Saturday, April 29, 2017

The RISC-V Files: On Princeton MCM and Linus' Law

Princeton and RISC-V MCM

In the past week, a research team from Princeton's school of engineering released details on flaws they uncovered in the RISC-V memory consistency model (MCM). This is exciting work from Professor Margaret Martonosi and her team, because it demonstrates the value of using automation to uncover design flaws in complex systems. 

This strategy may be similar to the techniques used by commercial tools, such as Tortuga Logic's silicon security analysis utilities. Regardless, advances in capability from both commercial and academic teams has exponentially improved the state of the art over recent years. As a result, these bugs are being uncovered faster, and earlier in the engineering (or ratification) process, than ever before. 


Codasip and Linus' Law

To comment on the Martonosi's findings, the Codasip team released a blog post describing their thoughts in the context of long-term RISC-V reliability and security.

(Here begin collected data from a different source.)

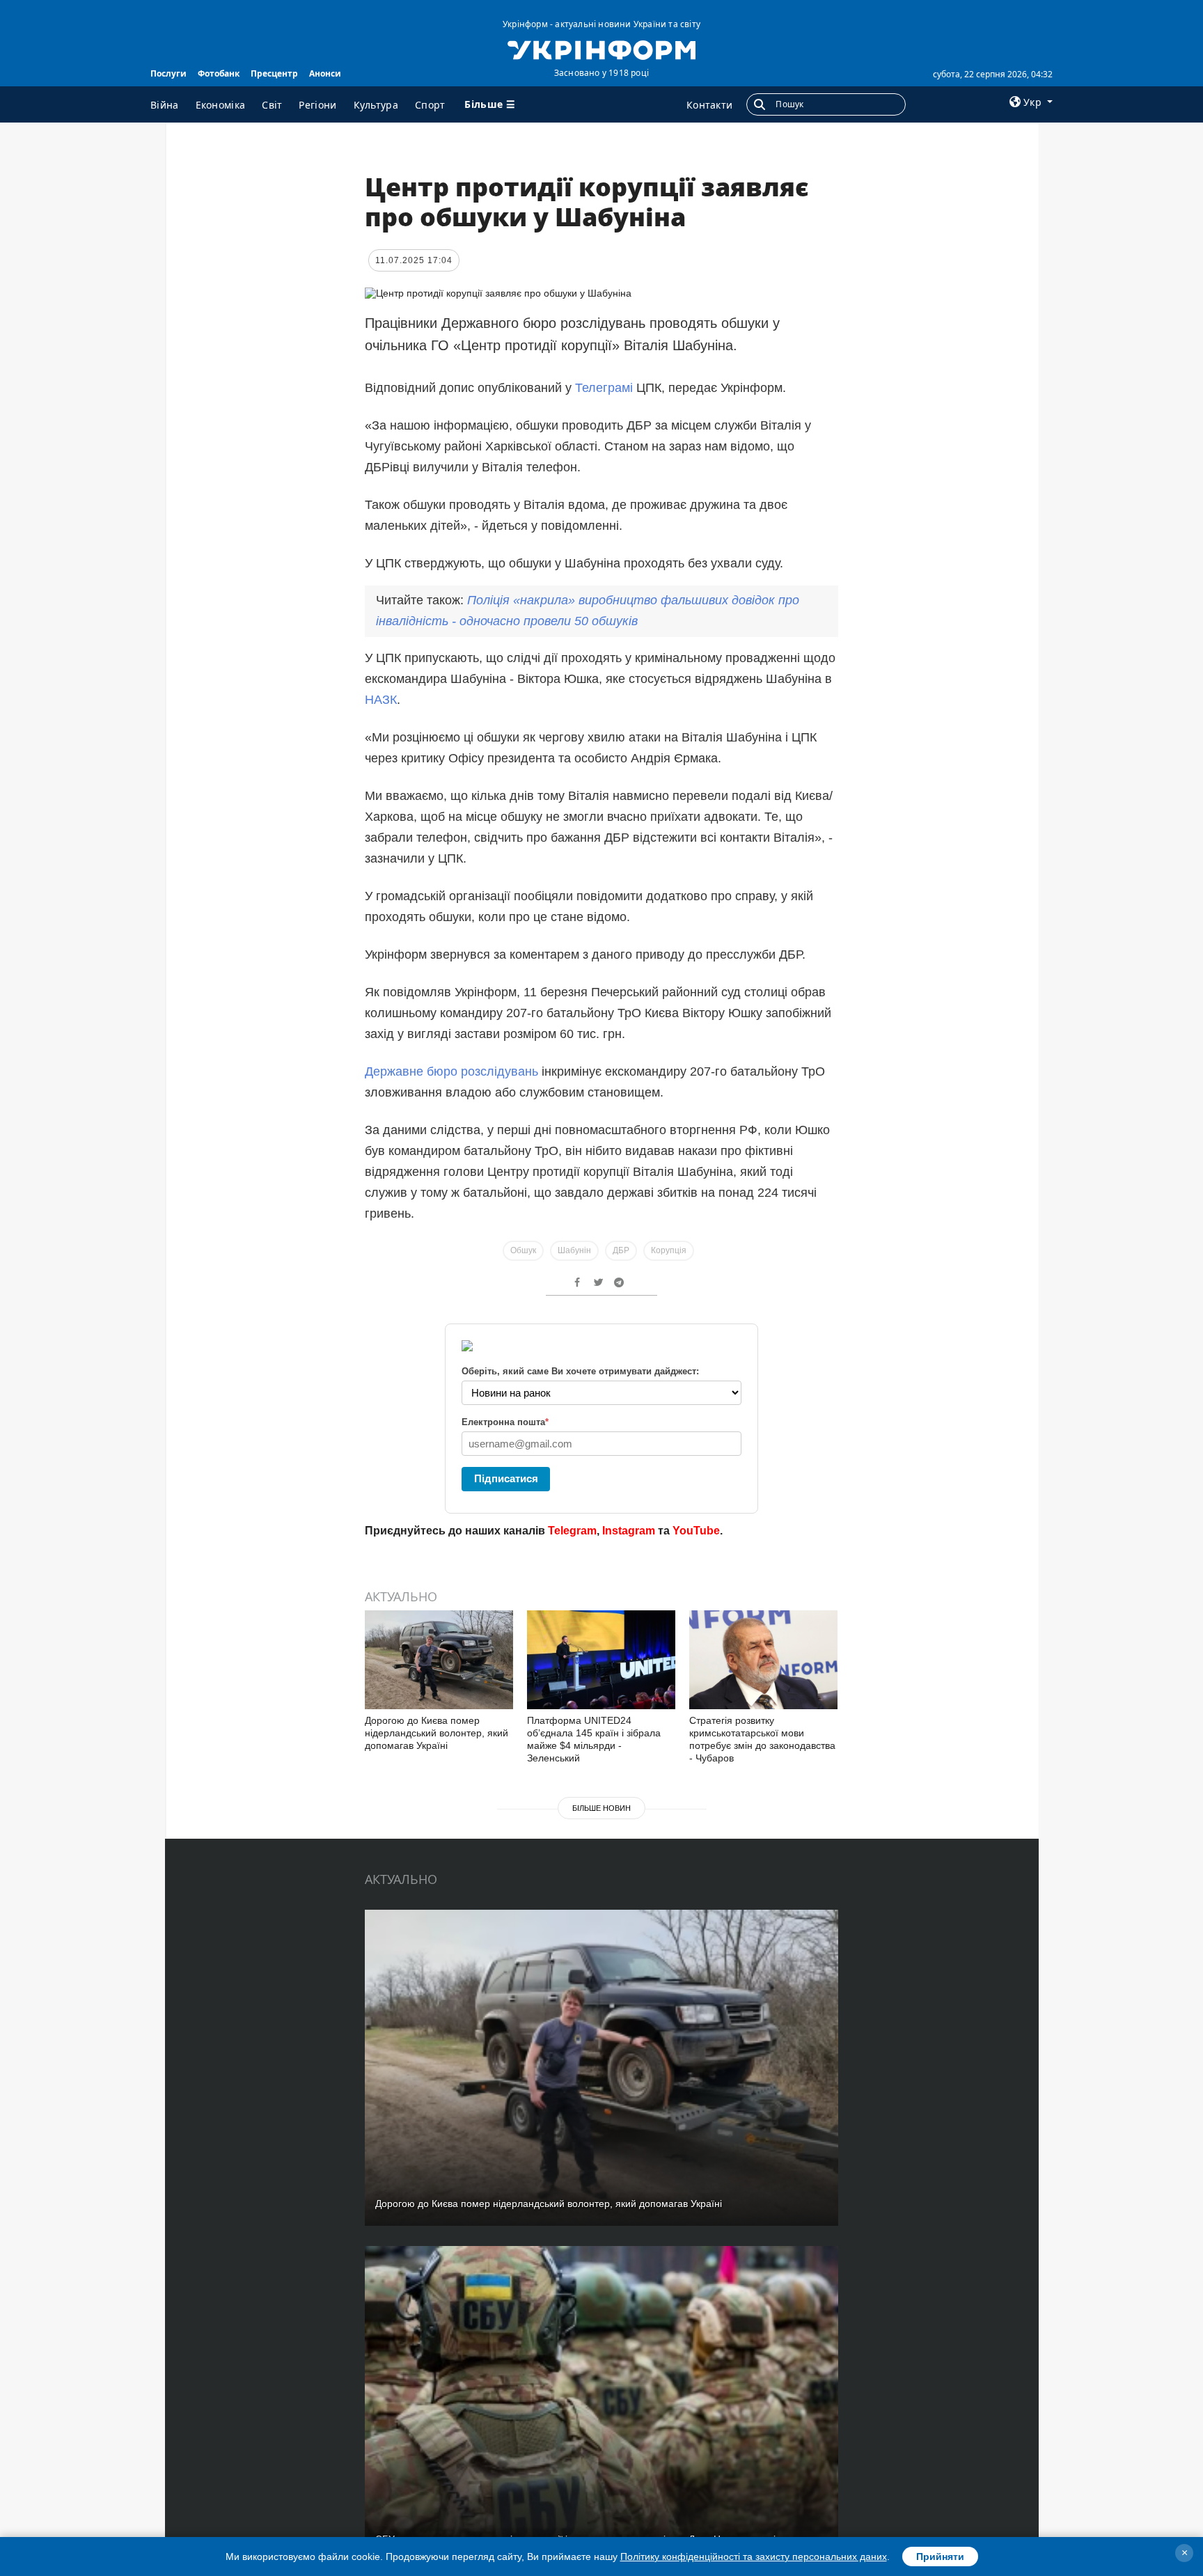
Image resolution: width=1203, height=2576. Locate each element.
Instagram (628, 1531)
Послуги (168, 73)
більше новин (601, 1808)
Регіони (317, 104)
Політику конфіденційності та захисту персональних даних (753, 2556)
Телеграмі (605, 388)
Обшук (523, 1250)
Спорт (430, 104)
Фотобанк (218, 73)
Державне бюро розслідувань (451, 1071)
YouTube (696, 1531)
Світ (272, 104)
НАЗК (381, 700)
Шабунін (574, 1250)
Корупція (668, 1250)
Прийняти (940, 2556)
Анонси (325, 73)
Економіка (221, 104)
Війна (164, 104)
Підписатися (506, 1478)
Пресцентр (274, 73)
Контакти (709, 104)
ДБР (621, 1250)
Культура (376, 104)
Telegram (572, 1531)
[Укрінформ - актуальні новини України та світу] (601, 48)
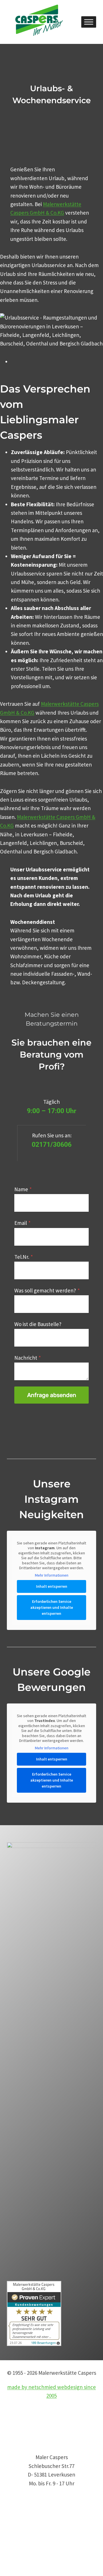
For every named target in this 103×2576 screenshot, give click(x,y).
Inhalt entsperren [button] (51, 1586)
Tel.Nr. (23, 1256)
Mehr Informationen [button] (51, 1575)
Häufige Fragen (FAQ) (31, 2563)
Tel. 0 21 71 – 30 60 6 (29, 2502)
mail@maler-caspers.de (34, 2511)
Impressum (20, 2537)
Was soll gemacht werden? (47, 1290)
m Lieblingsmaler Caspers (39, 419)
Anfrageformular (26, 2546)
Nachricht (27, 1357)
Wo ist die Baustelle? (38, 1324)
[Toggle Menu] (88, 22)
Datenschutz (21, 2528)
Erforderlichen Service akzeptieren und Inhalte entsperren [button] (51, 1607)
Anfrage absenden (51, 1395)
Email (22, 1222)
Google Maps (21, 2554)
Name (23, 1189)
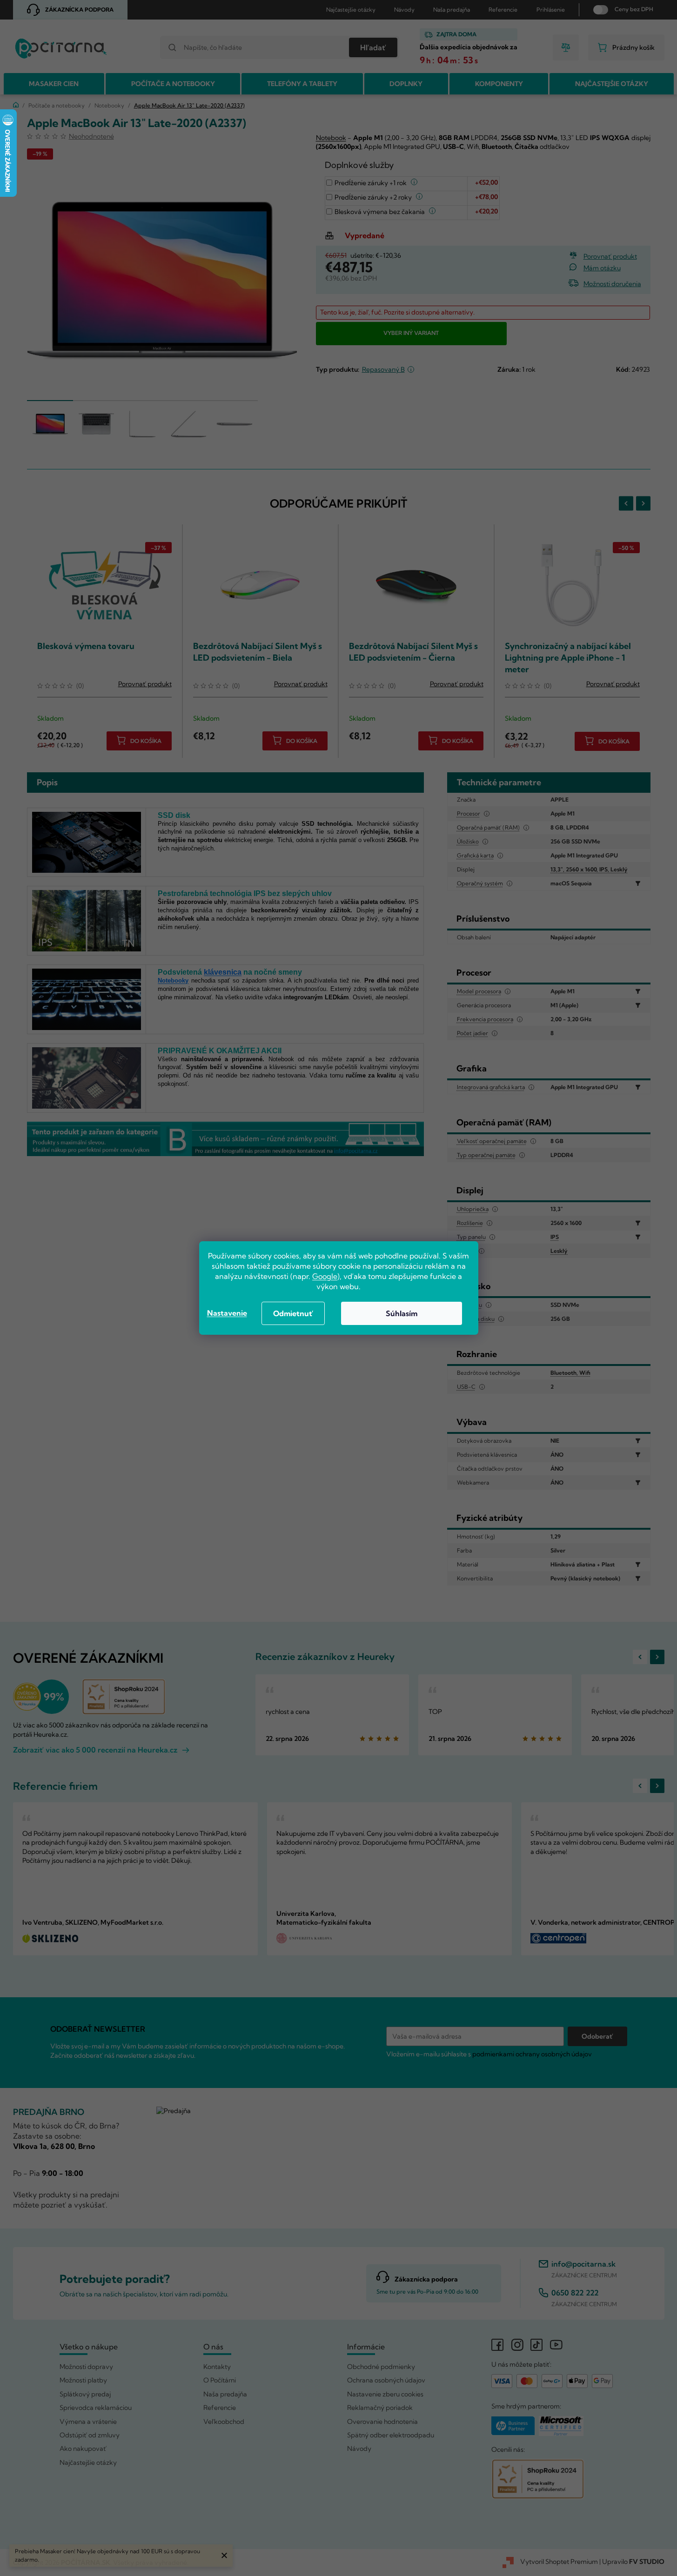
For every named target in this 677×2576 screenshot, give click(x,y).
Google (324, 1276)
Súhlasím (401, 1313)
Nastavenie (227, 1313)
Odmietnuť (293, 1313)
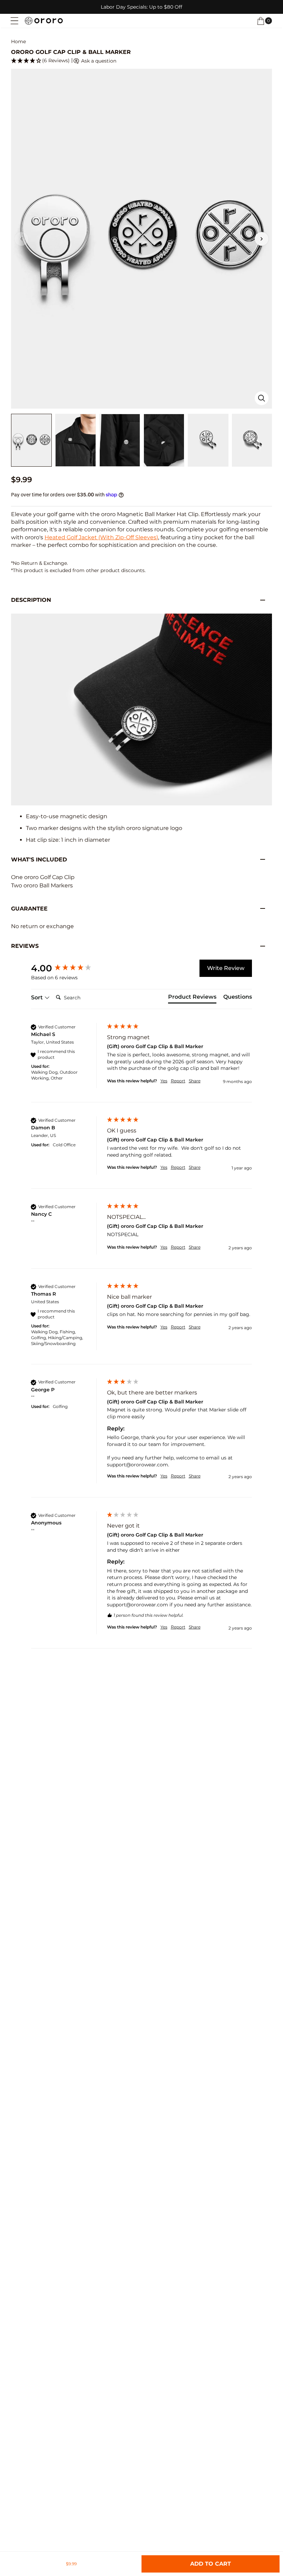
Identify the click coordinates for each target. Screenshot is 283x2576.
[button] (261, 21)
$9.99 (71, 2564)
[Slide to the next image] (262, 239)
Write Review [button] (225, 968)
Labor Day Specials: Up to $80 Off (141, 7)
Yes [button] (163, 1080)
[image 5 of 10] (208, 440)
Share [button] (195, 1080)
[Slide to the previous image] (21, 239)
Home (18, 42)
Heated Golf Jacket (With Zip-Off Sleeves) (101, 537)
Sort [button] (37, 997)
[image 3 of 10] (119, 440)
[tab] (192, 998)
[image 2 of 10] (75, 440)
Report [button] (178, 1080)
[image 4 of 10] (164, 440)
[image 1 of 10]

While I typically agree with the Codasip team, and have a large amount of respect for their engineering staff, I thought it imperative to comment on one aspect of their article: complex security landscapes are not made shallow when more eyes are focused on them. 

This concept, colloquially known as Linus' Law, posits that all flaws in complex (and open) systems are increasingly easy to observe, detect, and resolve as the number of users and engineers of that system increases. While this model does work for quality assurance (stability) purposes, it does not work well for subtleties that impact the security of complex systems. 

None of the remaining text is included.